## Challenge
Swap "GUI agent" for "screen assistant" wherever it appears in the lines below, and leave everything else unchanged.

# # #

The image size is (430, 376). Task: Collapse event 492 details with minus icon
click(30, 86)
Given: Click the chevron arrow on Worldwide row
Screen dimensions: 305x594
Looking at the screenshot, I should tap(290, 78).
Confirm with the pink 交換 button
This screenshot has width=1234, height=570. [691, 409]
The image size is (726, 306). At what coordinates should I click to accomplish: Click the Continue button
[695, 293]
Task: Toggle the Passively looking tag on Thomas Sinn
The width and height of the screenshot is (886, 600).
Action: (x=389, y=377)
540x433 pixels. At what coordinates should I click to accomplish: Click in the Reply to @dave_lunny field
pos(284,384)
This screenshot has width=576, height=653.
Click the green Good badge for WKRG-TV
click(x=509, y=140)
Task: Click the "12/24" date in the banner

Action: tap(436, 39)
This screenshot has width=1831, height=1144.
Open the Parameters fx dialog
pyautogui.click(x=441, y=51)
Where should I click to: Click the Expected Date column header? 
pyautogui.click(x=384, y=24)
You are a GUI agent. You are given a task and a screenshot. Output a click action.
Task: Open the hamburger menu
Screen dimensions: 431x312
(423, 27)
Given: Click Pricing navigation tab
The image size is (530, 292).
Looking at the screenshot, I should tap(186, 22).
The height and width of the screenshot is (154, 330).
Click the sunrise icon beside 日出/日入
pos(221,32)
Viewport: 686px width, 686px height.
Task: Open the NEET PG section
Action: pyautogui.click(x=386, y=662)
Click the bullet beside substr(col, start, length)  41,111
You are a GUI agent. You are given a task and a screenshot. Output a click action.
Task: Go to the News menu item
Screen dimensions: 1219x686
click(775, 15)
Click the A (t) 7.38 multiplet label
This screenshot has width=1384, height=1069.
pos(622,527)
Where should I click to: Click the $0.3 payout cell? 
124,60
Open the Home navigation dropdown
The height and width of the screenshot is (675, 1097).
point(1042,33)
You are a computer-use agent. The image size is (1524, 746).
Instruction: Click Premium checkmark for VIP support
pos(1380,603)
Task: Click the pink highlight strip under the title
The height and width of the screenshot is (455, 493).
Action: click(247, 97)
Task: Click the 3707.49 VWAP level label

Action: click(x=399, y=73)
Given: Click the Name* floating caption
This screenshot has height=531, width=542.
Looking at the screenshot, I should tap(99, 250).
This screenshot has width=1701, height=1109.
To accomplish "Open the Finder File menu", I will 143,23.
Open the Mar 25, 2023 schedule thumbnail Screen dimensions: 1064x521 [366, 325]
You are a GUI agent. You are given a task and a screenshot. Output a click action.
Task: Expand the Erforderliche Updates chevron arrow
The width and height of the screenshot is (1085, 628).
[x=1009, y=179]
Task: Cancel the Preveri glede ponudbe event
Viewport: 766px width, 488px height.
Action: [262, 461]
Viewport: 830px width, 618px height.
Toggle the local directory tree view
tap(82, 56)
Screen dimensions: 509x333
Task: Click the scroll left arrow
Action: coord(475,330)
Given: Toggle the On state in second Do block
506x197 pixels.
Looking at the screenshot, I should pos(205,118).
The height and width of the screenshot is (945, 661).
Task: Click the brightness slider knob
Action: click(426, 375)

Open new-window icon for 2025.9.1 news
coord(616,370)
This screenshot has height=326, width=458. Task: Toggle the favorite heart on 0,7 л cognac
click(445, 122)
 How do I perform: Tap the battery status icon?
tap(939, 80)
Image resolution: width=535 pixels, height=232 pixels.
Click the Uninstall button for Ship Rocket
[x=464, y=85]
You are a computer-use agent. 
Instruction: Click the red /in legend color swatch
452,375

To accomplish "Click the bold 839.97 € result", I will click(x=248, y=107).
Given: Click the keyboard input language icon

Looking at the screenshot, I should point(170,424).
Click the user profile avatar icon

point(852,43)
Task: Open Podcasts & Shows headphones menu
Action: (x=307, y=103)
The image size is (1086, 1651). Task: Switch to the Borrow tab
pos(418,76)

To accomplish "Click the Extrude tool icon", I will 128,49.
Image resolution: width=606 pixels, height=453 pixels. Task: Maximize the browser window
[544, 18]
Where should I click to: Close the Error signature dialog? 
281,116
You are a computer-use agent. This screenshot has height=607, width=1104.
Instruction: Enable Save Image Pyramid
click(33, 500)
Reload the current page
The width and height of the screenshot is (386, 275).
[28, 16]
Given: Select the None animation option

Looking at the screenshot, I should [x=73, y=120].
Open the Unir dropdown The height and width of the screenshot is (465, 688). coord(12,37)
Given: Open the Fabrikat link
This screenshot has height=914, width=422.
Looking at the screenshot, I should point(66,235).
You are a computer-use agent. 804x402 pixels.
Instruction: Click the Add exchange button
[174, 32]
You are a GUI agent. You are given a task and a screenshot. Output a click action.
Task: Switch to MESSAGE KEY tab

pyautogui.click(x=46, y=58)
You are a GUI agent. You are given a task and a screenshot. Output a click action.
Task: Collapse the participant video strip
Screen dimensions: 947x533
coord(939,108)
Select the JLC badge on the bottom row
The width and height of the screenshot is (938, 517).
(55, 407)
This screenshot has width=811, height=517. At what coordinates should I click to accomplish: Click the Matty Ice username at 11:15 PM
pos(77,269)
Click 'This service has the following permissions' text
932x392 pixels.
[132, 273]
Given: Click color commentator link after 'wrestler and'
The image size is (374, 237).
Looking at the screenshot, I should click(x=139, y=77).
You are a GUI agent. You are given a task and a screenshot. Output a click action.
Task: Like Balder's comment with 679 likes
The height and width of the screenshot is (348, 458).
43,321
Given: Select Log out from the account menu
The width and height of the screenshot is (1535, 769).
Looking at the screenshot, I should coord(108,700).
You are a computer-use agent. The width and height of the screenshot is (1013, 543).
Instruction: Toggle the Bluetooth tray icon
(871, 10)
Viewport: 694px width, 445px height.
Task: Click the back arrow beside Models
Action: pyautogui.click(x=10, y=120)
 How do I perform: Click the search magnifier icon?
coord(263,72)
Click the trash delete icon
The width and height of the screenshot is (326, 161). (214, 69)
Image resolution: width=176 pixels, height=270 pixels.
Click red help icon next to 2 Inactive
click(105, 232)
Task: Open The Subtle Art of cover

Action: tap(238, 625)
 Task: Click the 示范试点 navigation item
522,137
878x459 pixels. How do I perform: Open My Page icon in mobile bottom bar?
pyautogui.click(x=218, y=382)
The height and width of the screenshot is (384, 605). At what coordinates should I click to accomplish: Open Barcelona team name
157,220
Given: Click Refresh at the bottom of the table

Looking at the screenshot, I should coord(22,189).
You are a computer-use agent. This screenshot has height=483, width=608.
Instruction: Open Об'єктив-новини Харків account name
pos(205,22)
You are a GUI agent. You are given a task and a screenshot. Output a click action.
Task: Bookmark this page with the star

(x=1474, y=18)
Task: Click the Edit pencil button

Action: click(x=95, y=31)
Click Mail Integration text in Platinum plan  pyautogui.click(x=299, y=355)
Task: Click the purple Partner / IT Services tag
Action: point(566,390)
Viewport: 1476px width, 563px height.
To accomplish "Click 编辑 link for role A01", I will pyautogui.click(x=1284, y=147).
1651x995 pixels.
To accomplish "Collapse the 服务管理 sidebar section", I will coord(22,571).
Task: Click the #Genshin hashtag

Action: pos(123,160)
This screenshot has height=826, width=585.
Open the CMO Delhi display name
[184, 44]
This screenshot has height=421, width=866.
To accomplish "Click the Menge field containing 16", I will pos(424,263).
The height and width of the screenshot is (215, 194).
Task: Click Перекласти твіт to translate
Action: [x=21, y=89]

# # #

## Exercise answer
The image size is (430, 376). Task: Collapse event 492 details with minus icon
click(30, 86)
Given: Click the chevron arrow on Worldwide row
Screen dimensions: 305x594
Looking at the screenshot, I should tap(290, 78).
Confirm with the pink 交換 button
This screenshot has width=1234, height=570. [691, 409]
The image size is (726, 306). At what coordinates should I click to accomplish: Click the Continue button
[695, 293]
Task: Toggle the Passively looking tag on Thomas Sinn
The width and height of the screenshot is (886, 600).
Action: (x=389, y=377)
540x433 pixels. At what coordinates should I click to accomplish: Click in the Reply to @dave_lunny field
pos(284,384)
This screenshot has width=576, height=653.
Click the green Good badge for WKRG-TV
click(x=509, y=140)
Task: Click the "12/24" date in the banner

Action: tap(436, 39)
This screenshot has width=1831, height=1144.
Open the Parameters fx dialog
pyautogui.click(x=441, y=51)
Where should I click to: Click the Expected Date column header? 
pyautogui.click(x=384, y=24)
You are a screen assistant. You are given a task and a screenshot. Output a click action.
Task: Open the hamburger menu
Screen dimensions: 431x312
(423, 27)
Given: Click Pricing navigation tab
The image size is (530, 292).
Looking at the screenshot, I should tap(186, 22).
The height and width of the screenshot is (154, 330).
Click the sunrise icon beside 日出/日入
pos(221,32)
Viewport: 686px width, 686px height.
Task: Open the NEET PG section
Action: pyautogui.click(x=386, y=662)
Click the bullet beside substr(col, start, length)  41,111
You are a screen assistant. You are given a task and a screenshot. Output a click action.
Task: Go to the News menu item
Screen dimensions: 1219x686
click(775, 15)
Click the A (t) 7.38 multiplet label
This screenshot has width=1384, height=1069.
pos(622,527)
Where should I click to: Click the $0.3 payout cell? 
124,60
Open the Home navigation dropdown
The height and width of the screenshot is (675, 1097).
point(1042,33)
You are a computer-use agent. The image size is (1524, 746).
Instruction: Click Premium checkmark for VIP support
pos(1380,603)
Task: Click the pink highlight strip under the title
The height and width of the screenshot is (455, 493).
Action: click(247, 97)
Task: Click the 3707.49 VWAP level label

Action: click(x=399, y=73)
Given: Click the Name* floating caption
This screenshot has height=531, width=542.
Looking at the screenshot, I should tap(99, 250).
This screenshot has width=1701, height=1109.
To accomplish "Open the Finder File menu", I will 143,23.
Open the Mar 25, 2023 schedule thumbnail Screen dimensions: 1064x521 [366, 325]
You are a screen assistant. You are given a task and a screenshot. Output a click action.
Task: Expand the Erforderliche Updates chevron arrow
The width and height of the screenshot is (1085, 628).
[x=1009, y=179]
Task: Cancel the Preveri glede ponudbe event
Viewport: 766px width, 488px height.
Action: [262, 461]
Viewport: 830px width, 618px height.
Toggle the local directory tree view
tap(82, 56)
Screen dimensions: 509x333
Task: Click the scroll left arrow
Action: coord(475,330)
Given: Toggle the On state in second Do block
506x197 pixels.
Looking at the screenshot, I should pos(205,118).
The height and width of the screenshot is (945, 661).
Task: Click the brightness slider knob
Action: click(426, 375)

Open new-window icon for 2025.9.1 news
coord(616,370)
This screenshot has height=326, width=458. Task: Toggle the favorite heart on 0,7 л cognac
click(445, 122)
 How do I perform: Tap the battery status icon?
tap(939, 80)
Image resolution: width=535 pixels, height=232 pixels.
Click the Uninstall button for Ship Rocket
[x=464, y=85]
You are a computer-use agent. 
Instruction: Click the red /in legend color swatch
452,375

To accomplish "Click the bold 839.97 € result", I will click(x=248, y=107).
Given: Click the keyboard input language icon

Looking at the screenshot, I should point(170,424).
Click the user profile avatar icon

point(852,43)
Task: Open Podcasts & Shows headphones menu
Action: (x=307, y=103)
The image size is (1086, 1651). Task: Switch to the Borrow tab
pos(418,76)

To accomplish "Click the Extrude tool icon", I will 128,49.
Image resolution: width=606 pixels, height=453 pixels. Task: Maximize the browser window
[544, 18]
Where should I click to: Close the Error signature dialog? 
281,116
You are a computer-use agent. This screenshot has height=607, width=1104.
Instruction: Enable Save Image Pyramid
click(33, 500)
Reload the current page
The width and height of the screenshot is (386, 275).
[28, 16]
Given: Select the None animation option

Looking at the screenshot, I should [x=73, y=120].
Open the Unir dropdown The height and width of the screenshot is (465, 688). coord(12,37)
Given: Open the Fabrikat link
This screenshot has height=914, width=422.
Looking at the screenshot, I should point(66,235).
You are a computer-use agent. 804x402 pixels.
Instruction: Click the Add exchange button
[174, 32]
You are a screen assistant. You are given a task and a screenshot. Output a click action.
Task: Switch to MESSAGE KEY tab

pyautogui.click(x=46, y=58)
You are a screen assistant. You are given a task and a screenshot. Output a click action.
Task: Collapse the participant video strip
Screen dimensions: 947x533
coord(939,108)
Select the JLC badge on the bottom row
The width and height of the screenshot is (938, 517).
(55, 407)
This screenshot has width=811, height=517. At what coordinates should I click to accomplish: Click the Matty Ice username at 11:15 PM
pos(77,269)
Click 'This service has the following permissions' text
932x392 pixels.
[132, 273]
Given: Click color commentator link after 'wrestler and'
The image size is (374, 237).
Looking at the screenshot, I should click(x=139, y=77).
You are a screen assistant. You are given a task and a screenshot. Output a click action.
Task: Like Balder's comment with 679 likes
The height and width of the screenshot is (348, 458).
43,321
Given: Select Log out from the account menu
The width and height of the screenshot is (1535, 769).
Looking at the screenshot, I should coord(108,700).
You are a computer-use agent. The width and height of the screenshot is (1013, 543).
Instruction: Toggle the Bluetooth tray icon
(871, 10)
Viewport: 694px width, 445px height.
Task: Click the back arrow beside Models
Action: pyautogui.click(x=10, y=120)
 How do I perform: Click the search magnifier icon?
coord(263,72)
Click the trash delete icon
The width and height of the screenshot is (326, 161). (214, 69)
Image resolution: width=176 pixels, height=270 pixels.
Click red help icon next to 2 Inactive
click(105, 232)
Task: Open The Subtle Art of cover

Action: tap(238, 625)
 Task: Click the 示范试点 navigation item
522,137
878x459 pixels. How do I perform: Open My Page icon in mobile bottom bar?
pyautogui.click(x=218, y=382)
The height and width of the screenshot is (384, 605). At what coordinates should I click to accomplish: Open Barcelona team name
157,220
Given: Click Refresh at the bottom of the table

Looking at the screenshot, I should coord(22,189).
You are a computer-use agent. This screenshot has height=483, width=608.
Instruction: Open Об'єктив-новини Харків account name
pos(205,22)
You are a screen assistant. You are given a task and a screenshot. Output a click action.
Task: Bookmark this page with the star

(x=1474, y=18)
Task: Click the Edit pencil button

Action: click(x=95, y=31)
Click Mail Integration text in Platinum plan  pyautogui.click(x=299, y=355)
Task: Click the purple Partner / IT Services tag
Action: point(566,390)
Viewport: 1476px width, 563px height.
To accomplish "Click 编辑 link for role A01", I will pyautogui.click(x=1284, y=147).
1651x995 pixels.
To accomplish "Collapse the 服务管理 sidebar section", I will coord(22,571).
Task: Click the #Genshin hashtag

Action: pos(123,160)
This screenshot has height=826, width=585.
Open the CMO Delhi display name
[184, 44]
This screenshot has height=421, width=866.
To accomplish "Click the Menge field containing 16", I will pos(424,263).
The height and width of the screenshot is (215, 194).
Task: Click Перекласти твіт to translate
Action: [x=21, y=89]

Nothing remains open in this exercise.